→ **TRAVAIL DEMANDÉ**
1. Dans le texte sur la rythmanalyse, quel art la citation de Benjamin présente-t-elle comme le prototype, de tout temps, d'une œuvre d'art perçue de façon distraite et collective ?
2. Poursuivez le texte sur la rythmanalyse à partir de sa dernière phrase.

→ **TEXTE DE LA PAGE**
Si l’application à la pensée de la ville et de l’aménagement n’est qu’une partie de ce projet, elle reste néanmoins essentielle. C’est par sa préoccupation pour le sensible que nous pouvons comprendre le lien entre rythmanalyse, urbanisme et aménagement. La rythmanalyse invite à une démarche par le sensible et par le corps en urbanisme, afin de produire la ville comme une œuvre, idée qui était déjà développée dans Le droit à la ville (1968). Mais Lefebvre a une compréhension bien spécifique de ce qu’est le sensible, puisqu’il l’inscrit dans une pensée temporelle du changement et du mouvement plus que dans une pensée de l’Être, ce qui explique sa réticence à appeler sa démarche phénoménologie : « Le sensible ? Ce n’est ni l’apparent, ni le phénoménal, mais le présent. » (Lefebvre, 1992, p. 33) Par l’expérience du sensible, le rythmanalyste doit parvenir au concret plus qu’à l’Être, ou encore aux « modalités concrètes du temps social » (Lefebvre, 1985, p191).
Cette démarche rapproche le rythmanalyste du poète, car « comme le poète, le rythmanalyste accomplit un acte verbal, qui a une portée esthétique. Le poète se préoccupe surtout des mots, du verbe. Alors que le rythmanalyste se préoccupe des temporalités et de leurs relations dans des ensembles » (Lefebvre, 1992, p. 37). C’est cette dimension esthétique de la rythmanalyse qu’il semble nécessaire d’explorer à l’égard de la ville et l’urbain. Dans le chapitre « vu de la fenêtre », il décrit les rythmes urbains comme la « musique de la Cité, tableau qui s’écoute, image dans le présent d’une somme discontinue » (Lefebvre, 1992, p. 52). Avec la rythmanalyse, il s’agit donc de faire de la perception de la ville à la fois une expérience esthétique et un acte créateur : elle est un regard et une ouïe qui révèle, et qui a « pour objet de séparer le moins possible le scientifique du poétique » (Lefebvre, 1992, p. 98). Il ne s’agit donc pas, avec cette approche, de s’écarter des résultats des autres sciences des études urbaines qui s’occupent des rythmes, mais bien de leur donner un sens esthétique.
Nous pourrions ici nous rapprocher des travaux esthétiques de Walter Benjamin qui se préoccupe de la perception sensible dans sa dimension historique et esthétique, et qui ne la limite pas à la question artistique. Les arts sont pourtant essentiels dans cette démarche, car ils sont des révélateurs des transformations historiques de notre manière d’habiter, notamment dans la première partie du XXe siècle. L’exemple du cinéma y est essentiel car la notion de rythme y joue un rôle fondamental (Guido, 2007). C’est aussi le constat de Benjamin, pour qui le cinéma est la pointe avancée de la distraction, trait caractéristique de la perception à l’ère des masses. Pourtant, « de tout temps, l’architecture a été le prototype d’une œuvre d’art perçue de façon distraite et collective » (Benjamin, 2000, p. 311). Le cinéma aura permis l’accoutumance à la distraction, accoutumance qui nous permet d’entrer dans l’ordre la perception tactile, et qui sera pleinement réalisée par l’architecture. Nous pouvons aujourd’hui élargir ces considérations sur la réception tactile et visuelle dans l’environnement urbain au sens large, qu’il soit architecture, urbanisme, ou paysage. Bien souvent les travaux sur le sensible urbain visent à adopter une attitude contemplative envers l’environnement urbain : Benjamin nous rappelle à juste titre que la réception tactile est distraite. La rythmanalyse pourrait être redéfinie comme cet art d’amener à la parole ce qui ne peut être simplement vu, mais qui a pourtant une physiologie.

→ **DONNÉES ENREGISTRÉES**
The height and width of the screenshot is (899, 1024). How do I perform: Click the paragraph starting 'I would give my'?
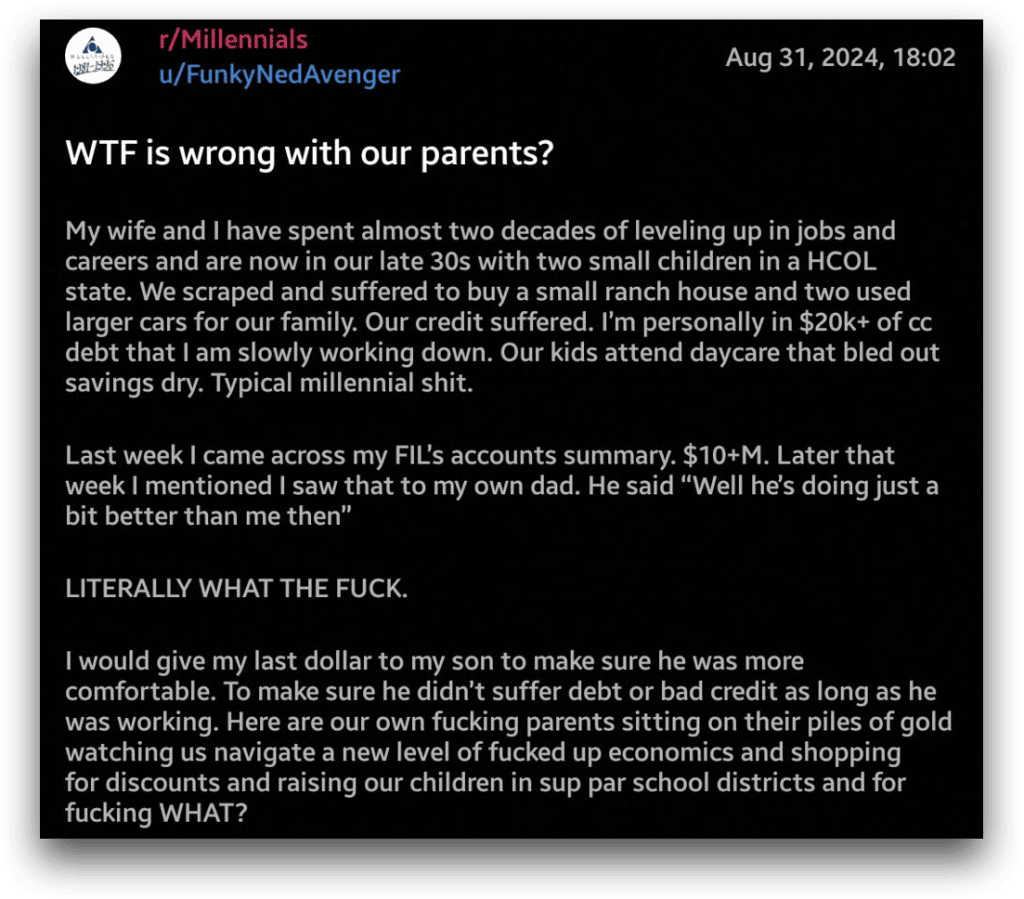pyautogui.click(x=508, y=737)
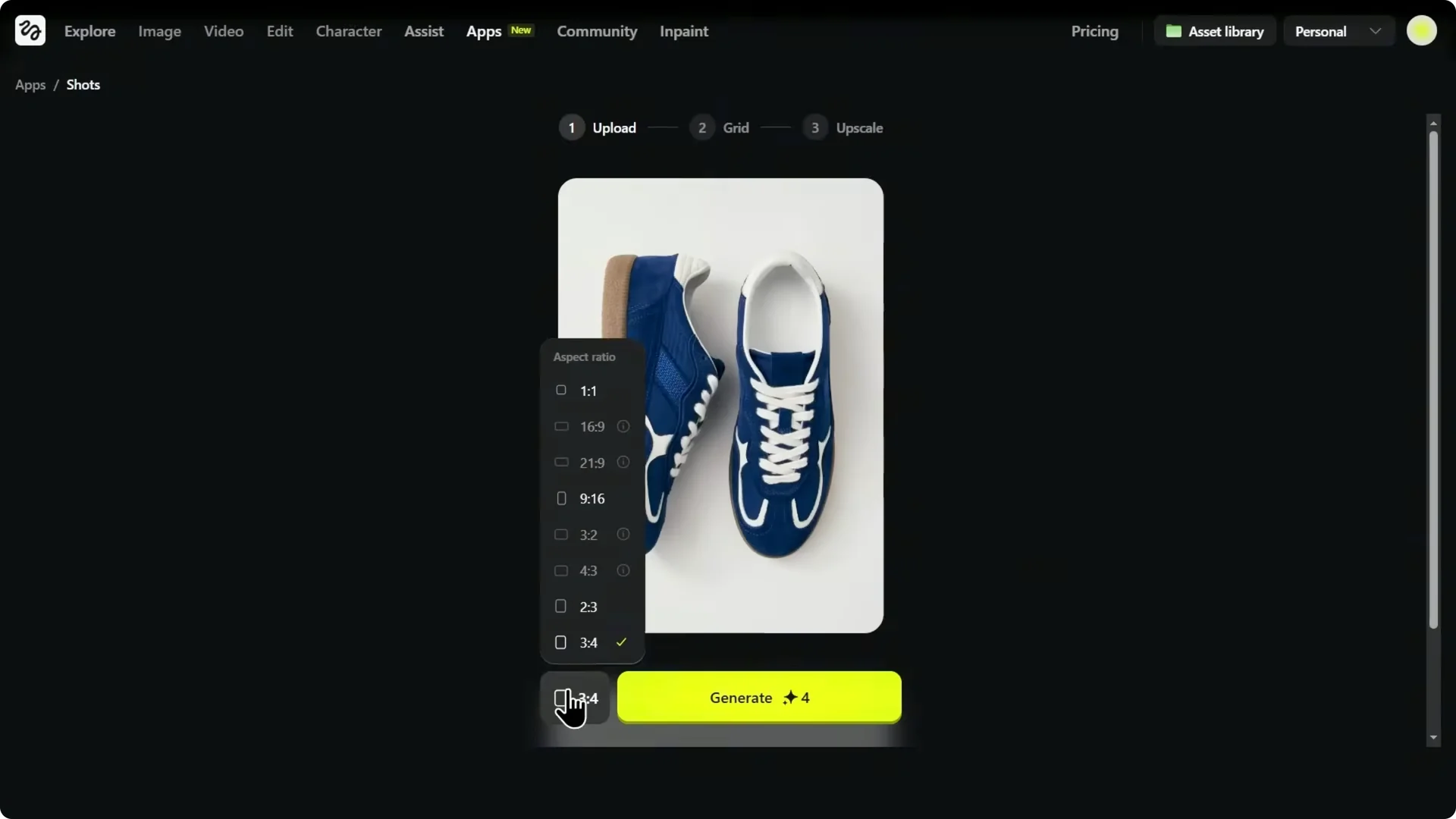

→ **RÉPONSES FOURNIES**
1. L'architecture.

2.
Dans un ouvrage peu connu mais fondamental pour cette approche esthétique, What Time Is This Place ? (1972), Kevin Lynch s’interroge sur l’inscription du temps dans l’espace et ses conséquences pour la pratique du design urbain, notamment pour créer une « image de la ville » qui soit satisfaisante (Lynch, 1960). Dans le cas de l’image du temps dans la ville, Lynch appelle bonne image du temps celle qui permet d’élargir et célébrer le présent tout en permettant des connections avec le passé et avec le futur : « A desirable image is one that celebrates the present while making connections with past and future. » (Lynch, 1972, p. 1) Il envisage donc cette question du temps dans l’environnement urbain de manière globale, pas seulement dans le quotidien mais aussi dans le rapport au passé (les questions patrimoniales) et le futur (des visions prospectives). Pour lui aussi, les rythmes concernent surtout notre expérience du présent. On peut trouver une ressemblance frappante entre sa description de Washington Street à Boston, dans le chapitre « Boston time » (Lynch, 1972) et celle de la rue Rambuteau par Lefebvre dans le chapitre « vu de la fenêtre » (Lefebvre, 1992). Et la recherche de cette bonne image de la ville ressemble fort à ce que Lefebvre appelle espace vécu (Lefebvre, 1974). Il y a donc des rapprochements possibles entre les deux auteurs. En particulier, le développement de ce sens du présent dont parle Lynch pourrait passer par l’attention aux rythmes, qui permettent de surcroit un lien avec le passé et l’avenir.
Beaucoup de ses idées développées dans cet ouvrage pourraient être reprises aujourd’hui pour tenter de donner du corps à la rythmanalyse lefebvrienne, tout en reprenant des résultats des approches exposées précédemment. En effet Lynch semble déjà se préoccuper de notre inscription quotidienne et historique dans l’espace, une manière d’ « habiter le temps » (Chesneaux, 1996) qui ne néglige pas l’environnement tout en donnant sa place au présent, ce qui semble être l’enjeu essentiel de l’aménagement actuel.